Reliable prognosis assessment is crucial for determining whether immediate liver transplantation treatment should be given to patients with drug-induced liver failure. The U.S. ALFSG has developed a related prognosis scoring system that predicts the 21-day transplant-free survival rate by combining clinical variables such as the severity of hepatic encephalopathy, the cause of ALF, vasopressor use, serum bilirubin, and INR. The ALFSG model is significantly superior to KCC and MELD in predicting the prognosis of acute liver failure caused by various drugs [9]. Galectin-9 can also be used to predict the survival rate of patients with drug-induced liver failure and is applicable to various drugs. Research has shown that[10], whether caused by APAP or non-APAP, the levels of Galectin-9 in the liver and serum of patients are higher than those in the control group. Stratification of non-transplant survival rates can be achieved by using a serum Galectin-9 level threshold of 690.
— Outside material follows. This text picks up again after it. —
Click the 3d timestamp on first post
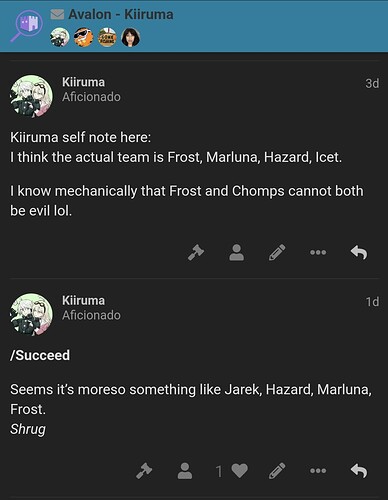This screenshot has width=388, height=500. pyautogui.click(x=372, y=83)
Moreover, studies have indicated that[11] factors such as age, degree of hepatic encephalopathy, use of vasoactive drugs, maximum MELD score, King’s College Hospital criteria (KCC) score, and continuous renal replacement therapy (CRRT) are associated with the prognosis of APAP-induced drug-induced liver failure.

In recent years, Dr. Zhengsheng Zou’s research team has conducted a multicenter, non-APAP drug-induced liver failure cohort study, aiming to explore the clinical characteristics and prognosis of patients with non-APAP drug-induced liver failure, elucidate the high-risk factors of non-APAP drug-induced liver failure, and construct a new non-invasive nomogram model for evaluating the prognosis of patients with non-APAP drug-induced liver failure[12]. This study is a cross-sectional, multicenter, retrospective, real-world study, including the largest global cohort of drug-induced liver failure studies to date. By screening and analyzing 482 cases of non-APAP drug-induced liver failure patients, covering aspects such as drug types, clinical indicators, complications, etc.
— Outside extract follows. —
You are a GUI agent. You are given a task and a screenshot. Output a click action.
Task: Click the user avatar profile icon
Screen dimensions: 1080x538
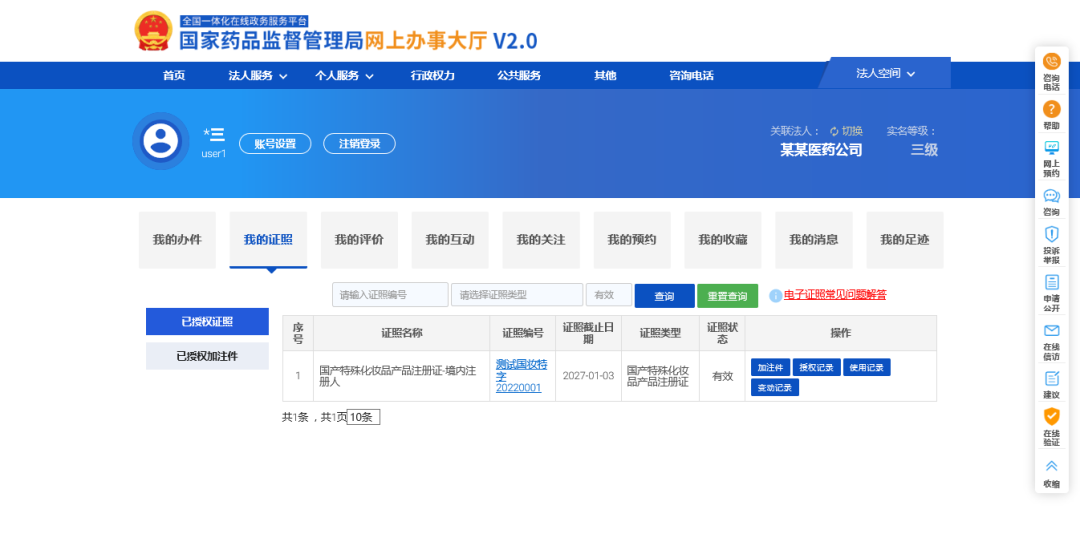point(160,141)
Based on easily obtainable clinical data, this study established a new DIALF-5 prediction model, which is significantly superior to KCC and MELD scoring models in predicting non-APAP-induced drug-induced liver failure. Compared to the ALFSG model, the new DIALF-5 model has the same predictive efficacy, but the ALFSG model can only predict the 21-day transplant-free survival rate, while the new DIALF-5 model can predict the transplant-free survival rate at different time points, thus having higher predictive accuracy and broader applicability.

Figure 2. Predictive Ability of DIALF-5 Nomogram for Non-APAP-Induced Drug-Induced Liver Failure (Excerpt from Speaker’s Presentation)

Conclusion

Drug-induced liver injury is a complex interdisciplinary disease involving hepatology, gastroenterology, infectious diseases, oncology, and hematology, among others. Its diagnosis and management pose significant challenges. Drug-induced liver failure primarily affects the female population. Antibiotics and traditional Chinese medicine are the main categories of drugs leading to drug-induced liver failure, with secondary drugs including antitumor drugs, immunomodulatory drugs, antiepileptic drugs, non-steroidal anti-inflammatory drugs, and thiazolidinediones. In recent years, the proportion of TCM/HDS in non-APAP drug-induced liver failure has been continuously increasing, and its transplant-free survival rate is lower. Therefore, improving transplant-free survival has become the main goal of treating drug-induced liver failure. Many patients require emergency liver transplantation, and artificial liver support systems play a crucial role in this process. Through univariate and multivariate analysis, we have established a new DIALF-5 prognostic model and constructed a nomogram to assess the prognosis of patients with drug-induced liver failure. These models have demonstrated excellent performance and are superior to other existing models.